### About this task
Locate every line below that contains the word "computer" and copy it.

### Records provided
------------
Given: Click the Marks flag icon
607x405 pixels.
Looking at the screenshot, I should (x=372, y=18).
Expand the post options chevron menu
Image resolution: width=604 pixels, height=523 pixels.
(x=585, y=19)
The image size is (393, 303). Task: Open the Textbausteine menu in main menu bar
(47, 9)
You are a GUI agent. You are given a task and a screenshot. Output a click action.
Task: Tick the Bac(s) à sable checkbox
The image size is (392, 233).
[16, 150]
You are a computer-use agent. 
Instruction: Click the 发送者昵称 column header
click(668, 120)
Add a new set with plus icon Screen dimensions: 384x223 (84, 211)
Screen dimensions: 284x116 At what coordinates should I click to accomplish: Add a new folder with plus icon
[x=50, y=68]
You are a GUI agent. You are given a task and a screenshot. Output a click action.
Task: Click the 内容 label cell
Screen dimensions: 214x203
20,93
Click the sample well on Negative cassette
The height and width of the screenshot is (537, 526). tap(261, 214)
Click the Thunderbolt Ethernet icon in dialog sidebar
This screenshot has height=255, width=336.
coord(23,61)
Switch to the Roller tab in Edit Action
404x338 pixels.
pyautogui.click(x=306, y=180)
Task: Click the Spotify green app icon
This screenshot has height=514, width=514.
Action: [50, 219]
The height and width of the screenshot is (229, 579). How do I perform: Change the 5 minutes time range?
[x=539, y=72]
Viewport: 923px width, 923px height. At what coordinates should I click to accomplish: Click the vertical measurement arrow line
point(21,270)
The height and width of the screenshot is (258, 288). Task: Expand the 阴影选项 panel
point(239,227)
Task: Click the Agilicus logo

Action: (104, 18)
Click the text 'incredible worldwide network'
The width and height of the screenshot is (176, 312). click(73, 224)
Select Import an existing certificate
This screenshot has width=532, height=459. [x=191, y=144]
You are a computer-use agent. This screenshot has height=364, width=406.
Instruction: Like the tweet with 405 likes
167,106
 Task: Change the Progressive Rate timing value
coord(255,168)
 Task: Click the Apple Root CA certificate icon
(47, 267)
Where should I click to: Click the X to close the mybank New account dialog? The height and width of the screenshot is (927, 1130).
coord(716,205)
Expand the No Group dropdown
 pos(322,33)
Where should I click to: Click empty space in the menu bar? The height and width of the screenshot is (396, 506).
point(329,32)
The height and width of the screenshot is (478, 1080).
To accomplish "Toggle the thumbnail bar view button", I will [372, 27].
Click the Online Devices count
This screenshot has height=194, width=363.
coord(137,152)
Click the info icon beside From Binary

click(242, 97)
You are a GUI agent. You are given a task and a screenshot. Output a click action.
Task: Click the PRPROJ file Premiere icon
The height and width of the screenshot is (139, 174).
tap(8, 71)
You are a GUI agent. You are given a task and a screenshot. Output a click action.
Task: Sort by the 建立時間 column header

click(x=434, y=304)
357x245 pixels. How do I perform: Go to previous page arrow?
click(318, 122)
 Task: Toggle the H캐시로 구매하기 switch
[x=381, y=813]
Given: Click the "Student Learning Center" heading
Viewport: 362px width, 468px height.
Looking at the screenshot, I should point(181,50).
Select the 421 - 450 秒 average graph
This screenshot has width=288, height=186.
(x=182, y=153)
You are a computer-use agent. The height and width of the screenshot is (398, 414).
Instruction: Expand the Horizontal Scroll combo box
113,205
------------
### Result of this exercise
You are a computer-use agent. 
You are a computer-use agent. This screenshot has height=364, width=406.
You are a computer-use agent. The height and width of the screenshot is (398, 414).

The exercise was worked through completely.